• _PROBLEM_: Copy out the rows below word for word.

• _RECORDED INFORMATION_:
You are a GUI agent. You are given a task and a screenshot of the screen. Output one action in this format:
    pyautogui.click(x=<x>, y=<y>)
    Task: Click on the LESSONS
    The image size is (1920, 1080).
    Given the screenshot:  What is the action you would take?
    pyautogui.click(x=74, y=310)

• _TASK OUTPUT_:
You are a GUI agent. You are given a task and a screenshot of the screen. Output one action in this format:
    pyautogui.click(x=<x>, y=<y>)
    Task: Click on the LESSONS
    The image size is (1920, 1080).
    Given the screenshot:  What is the action you would take?
    pyautogui.click(x=74, y=310)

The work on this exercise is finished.